Лорд Хейвуд ничего ей не ответил. Он в задумчивости прошелся по комнате и, подойдя к окну, уставился невидящим взором на плывущие за окном облака. Лалита сердцем чувствовала, что происходит сейчас в его душе, какие вопросы его мучают. И главным был вопрос, что делать со всеми этими людьми, которые зависели от него и которые сейчас, после войны, когда баснословно выросли цены на все товары и продукты, едва могли рассчитывать выжить на свою скромную пенсию.

Правда, в графстве существовали работные дома, но даже самые последние бедняки всеми силами старались избежать этого страшного места. Еще до того, как лорд Хейвуд покинул страну, он не раз слышал жуткие рассказы о том, как обращаются с их обитателями. Эта тема постоянно тревожила общественность и давала пищу для критических и возмущенных статей в либеральной прессе.

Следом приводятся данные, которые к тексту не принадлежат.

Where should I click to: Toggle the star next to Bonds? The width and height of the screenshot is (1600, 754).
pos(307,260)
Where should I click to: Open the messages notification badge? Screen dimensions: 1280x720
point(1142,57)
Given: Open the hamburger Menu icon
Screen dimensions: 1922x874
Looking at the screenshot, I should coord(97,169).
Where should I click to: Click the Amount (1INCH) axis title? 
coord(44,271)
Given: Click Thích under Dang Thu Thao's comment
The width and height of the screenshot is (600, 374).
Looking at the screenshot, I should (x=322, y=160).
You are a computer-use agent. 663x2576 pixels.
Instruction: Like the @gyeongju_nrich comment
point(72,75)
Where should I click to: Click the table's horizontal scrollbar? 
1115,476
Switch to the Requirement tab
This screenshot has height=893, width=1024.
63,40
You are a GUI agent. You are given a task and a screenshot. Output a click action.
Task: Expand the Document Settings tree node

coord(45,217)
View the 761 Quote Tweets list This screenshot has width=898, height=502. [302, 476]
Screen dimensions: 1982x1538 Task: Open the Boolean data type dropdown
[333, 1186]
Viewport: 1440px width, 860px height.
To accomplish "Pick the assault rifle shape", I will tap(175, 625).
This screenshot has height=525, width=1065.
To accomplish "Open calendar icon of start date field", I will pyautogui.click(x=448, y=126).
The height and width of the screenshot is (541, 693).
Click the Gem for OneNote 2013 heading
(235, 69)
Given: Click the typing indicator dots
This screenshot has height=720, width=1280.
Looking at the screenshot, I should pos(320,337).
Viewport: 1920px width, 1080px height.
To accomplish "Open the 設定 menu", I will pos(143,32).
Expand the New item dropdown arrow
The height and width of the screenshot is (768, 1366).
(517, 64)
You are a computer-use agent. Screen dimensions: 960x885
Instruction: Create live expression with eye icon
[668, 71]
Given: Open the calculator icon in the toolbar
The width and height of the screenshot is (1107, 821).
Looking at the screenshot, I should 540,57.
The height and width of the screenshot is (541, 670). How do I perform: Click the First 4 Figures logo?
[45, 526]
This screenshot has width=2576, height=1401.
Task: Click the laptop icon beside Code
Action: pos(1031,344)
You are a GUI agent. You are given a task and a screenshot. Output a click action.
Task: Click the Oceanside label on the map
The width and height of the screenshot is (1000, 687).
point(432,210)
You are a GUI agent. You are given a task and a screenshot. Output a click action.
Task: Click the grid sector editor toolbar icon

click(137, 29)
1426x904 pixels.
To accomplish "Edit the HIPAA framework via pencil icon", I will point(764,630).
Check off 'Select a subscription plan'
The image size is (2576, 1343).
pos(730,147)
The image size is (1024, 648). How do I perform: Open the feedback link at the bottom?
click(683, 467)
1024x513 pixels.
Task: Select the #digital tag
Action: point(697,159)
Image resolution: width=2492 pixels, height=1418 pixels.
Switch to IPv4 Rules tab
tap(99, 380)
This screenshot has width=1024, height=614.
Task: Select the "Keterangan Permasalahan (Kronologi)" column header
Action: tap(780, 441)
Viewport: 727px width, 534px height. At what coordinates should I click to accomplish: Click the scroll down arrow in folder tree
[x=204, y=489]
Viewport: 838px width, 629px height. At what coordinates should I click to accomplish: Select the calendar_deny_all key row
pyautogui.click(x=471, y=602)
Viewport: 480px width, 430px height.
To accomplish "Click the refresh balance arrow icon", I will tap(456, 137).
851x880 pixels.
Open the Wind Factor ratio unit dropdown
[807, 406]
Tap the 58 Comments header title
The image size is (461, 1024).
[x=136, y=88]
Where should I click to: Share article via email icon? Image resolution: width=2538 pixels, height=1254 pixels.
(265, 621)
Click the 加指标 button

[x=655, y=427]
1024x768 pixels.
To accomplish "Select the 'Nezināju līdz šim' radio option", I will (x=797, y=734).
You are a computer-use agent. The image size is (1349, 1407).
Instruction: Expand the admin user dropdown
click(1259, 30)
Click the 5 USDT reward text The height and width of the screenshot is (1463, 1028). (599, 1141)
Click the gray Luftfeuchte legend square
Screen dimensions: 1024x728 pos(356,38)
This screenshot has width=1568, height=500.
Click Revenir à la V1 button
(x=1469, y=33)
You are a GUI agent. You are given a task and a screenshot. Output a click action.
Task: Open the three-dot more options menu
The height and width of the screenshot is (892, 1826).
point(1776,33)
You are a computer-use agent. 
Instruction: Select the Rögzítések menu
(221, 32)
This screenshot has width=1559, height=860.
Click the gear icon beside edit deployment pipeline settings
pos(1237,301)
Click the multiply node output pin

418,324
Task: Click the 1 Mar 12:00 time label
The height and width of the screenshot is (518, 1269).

И вот теперь он с отчаянием спрашивал себя, неужели он может отправить этих стариков и старух, всю жизнь проработавших на его семью, в работные дома и оставить их там доживать свой век в таких ужасных условиях.

— Мне необходимо достать хоть немного денег, — сказал он едва слышно.

— Предположим, вы продадите одну из картин, упомянутых в описи к завещанию, — спросила Лалита, — и, может быть, кое-что из фарфора. Что тогда произойдет?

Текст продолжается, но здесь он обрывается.